Eine besondere Episode spielte sich dann noch im Zusammenhang mit der Sicherstellung von Physiotherapie ab. Die Krankenkasse will natürlich keine Physiotherapeuten bezahlen, die mit ihr keinen Vertrag haben. Nur durch die Begrenzung des Angebots lässt sich auf einem Markt ohne Preismechanismus die Nachfrage begrenzen. Wir konnten aber nur einen Physiotherapeuten finden, der keinen Kassenvertrag hat. Er kommt nun viermal pro Woche ins Haus. Die Krankenkasse verpflichtet uns einen Therapeuten mit Kassenzulassung zu suchen. Der Sachbearbeiter weist darauf hin, dass die Therapeuten auch Hausbesuche anbieten müssen.

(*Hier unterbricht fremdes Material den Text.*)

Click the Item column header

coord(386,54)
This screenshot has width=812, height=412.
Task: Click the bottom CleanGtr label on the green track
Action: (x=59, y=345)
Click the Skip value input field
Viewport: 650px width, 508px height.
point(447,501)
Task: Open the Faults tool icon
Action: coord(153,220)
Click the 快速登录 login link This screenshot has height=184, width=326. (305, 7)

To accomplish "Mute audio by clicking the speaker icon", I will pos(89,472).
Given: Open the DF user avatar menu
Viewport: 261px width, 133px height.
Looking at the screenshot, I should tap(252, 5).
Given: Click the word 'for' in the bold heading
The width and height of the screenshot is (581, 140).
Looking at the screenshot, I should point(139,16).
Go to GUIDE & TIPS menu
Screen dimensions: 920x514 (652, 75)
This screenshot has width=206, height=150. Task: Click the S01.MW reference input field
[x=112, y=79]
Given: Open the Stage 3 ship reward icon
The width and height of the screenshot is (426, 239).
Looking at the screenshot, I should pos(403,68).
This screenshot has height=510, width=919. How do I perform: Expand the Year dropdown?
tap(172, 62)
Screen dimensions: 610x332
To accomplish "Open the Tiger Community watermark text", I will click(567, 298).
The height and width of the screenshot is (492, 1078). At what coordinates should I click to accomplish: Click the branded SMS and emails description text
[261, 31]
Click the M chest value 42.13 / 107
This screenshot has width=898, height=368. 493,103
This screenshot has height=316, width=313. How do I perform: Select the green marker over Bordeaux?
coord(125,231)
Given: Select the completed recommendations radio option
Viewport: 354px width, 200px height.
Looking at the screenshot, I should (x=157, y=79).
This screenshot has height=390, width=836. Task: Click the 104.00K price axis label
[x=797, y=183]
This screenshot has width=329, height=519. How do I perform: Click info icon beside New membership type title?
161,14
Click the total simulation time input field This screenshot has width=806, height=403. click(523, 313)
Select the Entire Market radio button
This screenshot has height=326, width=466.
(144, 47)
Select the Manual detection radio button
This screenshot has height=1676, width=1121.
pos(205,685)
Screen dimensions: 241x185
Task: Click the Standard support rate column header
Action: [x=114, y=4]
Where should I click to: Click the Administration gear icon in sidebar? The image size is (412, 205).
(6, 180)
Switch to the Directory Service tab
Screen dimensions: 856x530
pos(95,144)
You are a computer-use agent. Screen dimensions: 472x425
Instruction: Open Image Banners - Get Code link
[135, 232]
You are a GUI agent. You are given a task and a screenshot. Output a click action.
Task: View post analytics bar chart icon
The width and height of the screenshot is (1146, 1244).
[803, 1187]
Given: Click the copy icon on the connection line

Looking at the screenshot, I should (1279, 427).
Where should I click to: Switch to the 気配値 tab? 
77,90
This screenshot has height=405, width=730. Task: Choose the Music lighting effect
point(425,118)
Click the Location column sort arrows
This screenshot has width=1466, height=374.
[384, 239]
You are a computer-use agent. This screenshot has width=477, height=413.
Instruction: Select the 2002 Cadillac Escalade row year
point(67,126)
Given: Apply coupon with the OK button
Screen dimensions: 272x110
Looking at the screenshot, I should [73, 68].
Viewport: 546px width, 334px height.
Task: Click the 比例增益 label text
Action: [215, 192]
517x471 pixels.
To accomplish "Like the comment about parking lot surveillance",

Weil sich dies für die Therapeuten aber nicht lohnt, besteht hier kein Angebot. Der Sachbearbeiter rät deshalb, wie folgt vorzugehen. Wir sollen zunächst neutral nach Terminen für Physiotherapie fragen und suggerieren, die Patientin könne in die Praxis kommen. Erst wenn wir Termine haben, sollen wir die Notwendigkeit des Hausbesuchs offenbaren. Sollte der Therapeut dann den Hausbesuch ablehnen, sollen wir dies der Kasse melden. Ah, so kaputt ist das System: Wir sollen also den Groll der Therapeuten über den anreizlosen Knebelvertrag der Krankenkassen hinsichtlich Hausbesuchen durch einen unfairen Trick auf uns ziehen und das Vertrauensverhältnis zwischen Kunde und Dienstleister noch vor dem ersten Einsatz zerstören. Ich lehne diese Vorgehensweise ab, willige aber ein, nochmal die Vertragspartner der Krankenkasse durchzutelefonieren. Wir verabreden, dass mir die Krankenkasse eine Liste der Physiotherapeuten mit Kassenvertrag schickt. Die Liste (zwei gesannte Zettel) kommt auch umgehend. Es handelt sich um eine Adressliste ohne Telefon oder Email. Offensichtlich kann die Krankenkasse selbst mit ihren Vertragspartnern keinen Kontakt aufnehmen. Ich schreibe der Krankenkasse, dass die gelieferte Adressliste Substandard sei und ich der impliziten Aufforderung, sämtliche Kontaktdaten derer, die die Kasse ihre Gesundheitspartner nennt, per Google zu ermitteln. Mal schauen, wie diese Angelegenheit gelöst wird.
In das tägliche Engagement mischt sich hin und wieder der destruktive Gedanke, die Brocken hinzuwerfen und die Verantwortung für den Alltag Profis zu überantworten. In der Krankenhausphase waren wir nur Besucher, jetzt organisieren wir auch noch das halbe Krankenhaus, das Maria aus Polen im Kern zusammen hält.